Period and fundamental frequency

[Period is] the smallest positive member of the infinite set of time shifts leaving the signal invariant. (Cheveigné and Kawahara 2002)

  • \(T>0,\forall t, x(t) = x(t+T)\)
  • \(\implies \forall m\in\mathbb{N},\forall t, x(t) = x(t+mT)\)
  • Fundamental frequency: \(f_0 = \frac{1}{T}\)
  • Harmonics: \(f_h = h\cdot f_0, h\in\mathbb{N}\setminus\left\{0\right\}\)
  • Harmonic partials: harmonics \(h>1\)

Perception of music

Pitch

  • Tonal height of a sound
  • Relative musical concept
  • Logarithmic perception
  • \(\neq\) fundamental frequency

Intensity

  • Sound intensity: power carried by sound waves per unit area
  • Sound pressure: local pressure deviation from ambient pressure caused by a sound wave
  • Sound pressure level (SPL): \[\mathrm{SPL} = 20\log_{10}\left(\frac{P}{P_0}\right)\mathrm{dB}\]
  • Loudness: subjective perception of sound pressure
    • Function of SPL and frequency
    • Range from quiet to loud

Pitch Analysis

General model

(Yeh 2008)

  • Imperfect signals
    • Inharmonicity
    • Resonance
    • Surrounding noise
  • \(x(t) = \tilde{x}(t) + z(t)\)
  • \(x(t)\) is quasi-periodic
  • Performed on short-time periods we refer to as frames using a sliding windowing function

Classification

  • Sound: Monophonic (single pitch) vs. Polyphonic (multiple pitch)
  • Analysis: Time domain vs. Spectral domain

Single pitch estimation

\[\tilde{x}(t)=\sum_{h=1}^{\infty} A_h\cos(2\pi f_0 t + \varphi_h) \approx\sum_{h=1}^{H} A_h\cos(2\pi f_0 t + \varphi_h)\]

Task: find \(f_0\)

Time domain

  • Analyse signal \(x(t)\) directly with respect to time.
  • Compare signal \(x(t)\) with a delayed version of itself \(x(t+\tau)\)
  • Similarity/dissimilarity functions

Autocorrelation Function (ACF)

\[r[\tau] = \sum_{t=1}^{N-\tau} x[t]x[t+\tau]\]

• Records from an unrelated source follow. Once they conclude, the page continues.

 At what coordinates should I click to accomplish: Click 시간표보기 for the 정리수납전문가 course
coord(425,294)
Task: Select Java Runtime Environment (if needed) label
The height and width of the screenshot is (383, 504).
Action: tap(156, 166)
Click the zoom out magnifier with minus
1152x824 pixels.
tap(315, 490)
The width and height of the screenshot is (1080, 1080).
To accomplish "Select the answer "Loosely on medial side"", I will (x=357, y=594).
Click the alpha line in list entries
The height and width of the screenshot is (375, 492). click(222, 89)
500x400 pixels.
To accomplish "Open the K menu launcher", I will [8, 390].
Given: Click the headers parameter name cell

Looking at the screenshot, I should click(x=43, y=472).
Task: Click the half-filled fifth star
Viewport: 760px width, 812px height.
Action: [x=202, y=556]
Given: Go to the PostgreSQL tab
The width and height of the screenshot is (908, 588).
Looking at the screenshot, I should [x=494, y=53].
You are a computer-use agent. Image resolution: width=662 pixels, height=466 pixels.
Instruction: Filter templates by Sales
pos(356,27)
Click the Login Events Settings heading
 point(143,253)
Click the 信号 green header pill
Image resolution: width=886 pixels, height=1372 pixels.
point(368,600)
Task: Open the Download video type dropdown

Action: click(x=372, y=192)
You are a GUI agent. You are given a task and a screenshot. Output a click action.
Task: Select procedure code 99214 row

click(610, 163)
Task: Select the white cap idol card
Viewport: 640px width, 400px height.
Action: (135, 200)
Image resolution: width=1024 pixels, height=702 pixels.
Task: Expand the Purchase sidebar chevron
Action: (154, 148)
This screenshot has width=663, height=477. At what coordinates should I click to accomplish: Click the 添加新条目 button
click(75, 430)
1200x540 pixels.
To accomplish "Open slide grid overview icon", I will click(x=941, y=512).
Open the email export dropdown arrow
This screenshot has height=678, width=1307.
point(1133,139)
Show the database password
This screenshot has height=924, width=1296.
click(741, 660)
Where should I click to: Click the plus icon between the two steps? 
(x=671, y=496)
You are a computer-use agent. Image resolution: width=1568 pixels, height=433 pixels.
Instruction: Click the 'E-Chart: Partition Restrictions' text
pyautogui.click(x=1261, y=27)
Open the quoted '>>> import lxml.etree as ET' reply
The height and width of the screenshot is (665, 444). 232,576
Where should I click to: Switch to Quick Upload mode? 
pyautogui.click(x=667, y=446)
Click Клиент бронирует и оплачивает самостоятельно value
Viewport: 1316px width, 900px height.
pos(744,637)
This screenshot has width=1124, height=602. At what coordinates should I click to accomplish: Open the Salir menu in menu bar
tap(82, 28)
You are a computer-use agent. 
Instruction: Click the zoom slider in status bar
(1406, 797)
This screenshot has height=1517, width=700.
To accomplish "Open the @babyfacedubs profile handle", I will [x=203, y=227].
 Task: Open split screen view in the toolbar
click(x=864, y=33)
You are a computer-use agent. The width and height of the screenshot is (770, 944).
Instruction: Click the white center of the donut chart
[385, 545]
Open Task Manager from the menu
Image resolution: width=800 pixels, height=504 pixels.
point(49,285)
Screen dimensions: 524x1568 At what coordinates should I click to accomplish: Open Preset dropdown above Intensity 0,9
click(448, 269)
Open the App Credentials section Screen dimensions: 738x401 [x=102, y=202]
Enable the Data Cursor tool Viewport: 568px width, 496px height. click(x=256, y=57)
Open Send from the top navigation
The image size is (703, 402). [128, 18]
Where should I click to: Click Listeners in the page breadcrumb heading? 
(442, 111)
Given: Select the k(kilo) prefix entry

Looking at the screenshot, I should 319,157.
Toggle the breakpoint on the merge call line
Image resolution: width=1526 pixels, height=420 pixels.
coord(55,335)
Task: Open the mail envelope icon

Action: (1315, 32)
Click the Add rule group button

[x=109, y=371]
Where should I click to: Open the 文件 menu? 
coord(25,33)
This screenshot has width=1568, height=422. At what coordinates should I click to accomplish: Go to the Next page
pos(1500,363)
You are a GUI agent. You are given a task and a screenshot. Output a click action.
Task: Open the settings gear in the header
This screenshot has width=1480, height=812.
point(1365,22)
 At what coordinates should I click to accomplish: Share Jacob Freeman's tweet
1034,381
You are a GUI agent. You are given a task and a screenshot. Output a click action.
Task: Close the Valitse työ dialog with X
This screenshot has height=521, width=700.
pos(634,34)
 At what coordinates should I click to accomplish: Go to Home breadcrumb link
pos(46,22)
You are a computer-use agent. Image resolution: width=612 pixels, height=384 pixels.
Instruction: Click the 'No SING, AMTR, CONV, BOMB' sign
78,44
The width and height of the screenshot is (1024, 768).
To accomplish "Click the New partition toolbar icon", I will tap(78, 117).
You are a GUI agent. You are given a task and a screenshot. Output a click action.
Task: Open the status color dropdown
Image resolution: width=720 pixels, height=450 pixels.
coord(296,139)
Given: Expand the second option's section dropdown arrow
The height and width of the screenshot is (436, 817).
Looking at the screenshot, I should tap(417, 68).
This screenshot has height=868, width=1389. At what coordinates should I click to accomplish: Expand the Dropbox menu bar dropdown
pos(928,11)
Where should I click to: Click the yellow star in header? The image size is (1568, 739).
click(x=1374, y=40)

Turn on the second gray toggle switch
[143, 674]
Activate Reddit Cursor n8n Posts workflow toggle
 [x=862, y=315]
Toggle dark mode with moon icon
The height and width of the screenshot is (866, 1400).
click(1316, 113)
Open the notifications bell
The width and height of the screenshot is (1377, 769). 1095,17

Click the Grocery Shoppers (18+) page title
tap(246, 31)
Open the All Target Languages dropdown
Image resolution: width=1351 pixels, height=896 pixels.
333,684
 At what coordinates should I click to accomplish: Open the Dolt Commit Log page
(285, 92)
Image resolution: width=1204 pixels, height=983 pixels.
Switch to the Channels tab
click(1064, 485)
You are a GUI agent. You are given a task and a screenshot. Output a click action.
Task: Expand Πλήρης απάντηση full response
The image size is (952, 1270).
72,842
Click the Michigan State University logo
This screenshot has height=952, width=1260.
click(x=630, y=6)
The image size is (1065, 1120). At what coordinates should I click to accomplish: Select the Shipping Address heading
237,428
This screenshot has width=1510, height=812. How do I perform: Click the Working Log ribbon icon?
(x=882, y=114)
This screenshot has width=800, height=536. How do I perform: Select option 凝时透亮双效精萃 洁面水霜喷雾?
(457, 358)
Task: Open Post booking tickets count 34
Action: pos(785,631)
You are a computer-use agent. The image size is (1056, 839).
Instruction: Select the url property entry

  • Attains local maximum for \(\tau\approx mT\)
  • Sensitive to structures in signals
    • (+): useful for speech detection
    • (-): resonance structures in music signals

Average Magnitude Difference Function (AMDF)

\[d_{\text{AM}}[\tau] = \frac{1}{N} \sum_{t=1}^{N-\tau} \left\lvert x[t]-x[t+\tau]\right\rvert\] (Ross et al. 1974)

  • Attains local minimum for \(\tau\approx mT\)
  • More adapted for music signals

Squared difference function (SDF)

\[d[\tau] = \sum_{t=1}^{N-\tau}(x[t]-x[t+\tau])^2\]

  • Attains local minimum for \(\tau\approx mT\)
  • Accentuates dips at corresponding periods
  • More clear local minima

YIN algorithm (Cheveigné and Kawahara 2002)

Cumulative mean normalized function: \[d[\tau] = \sum_{t=1}^{N-\tau}(x[t]-x[t+\tau])^2\] \[d_{\text{YIN}}[\tau] = \begin{cases} 1 &\text{if}~\tau = 0\\ d[\tau] / \frac{1}{\tau}\sum\limits_{t=0}^{\tau} d[t] &\text{otherwise} \end{cases}\]

  • Starts at 1 rather than 0
  • Divides SDF by its average over shorter lags
  • Tends to stay large at short lags
  • Drops when SQD falls under its average

Spectral domain

  • Analyse fourier transform \(X(f)\) of the signal
  • The spectrum of a signal in the magnitude of its fourier transform \(S(f)=\left\lvert X(f)\right\rvert\)
  • Local maxima of the spectrum correspond to frequencies of the signal
  • Analyse spectrum patterns with adapted similarity/dissimilarity functions

Autocorrelation Function (ACF)

\[R[f] = \sum_{k=1}^{K-f} S[k]S[k+f]\]

  • Attains local maximum for partial harmonics \(f\approx hf_0\) (Lahat, Niederjohn, and Krubsack 1987)
  • Function is attenuated when partial peaks are not well aligned

Harmonic sum/product (Schroeder 1968)

  • Harmonic sum: \[\Sigma(f)=\sum_{h=1}^H 20\log_{10}S(hf)\]
  • Harmonic product: \[\Sigma'(f)=20\log_{10}\sum_{h=1}^H S(hf)\]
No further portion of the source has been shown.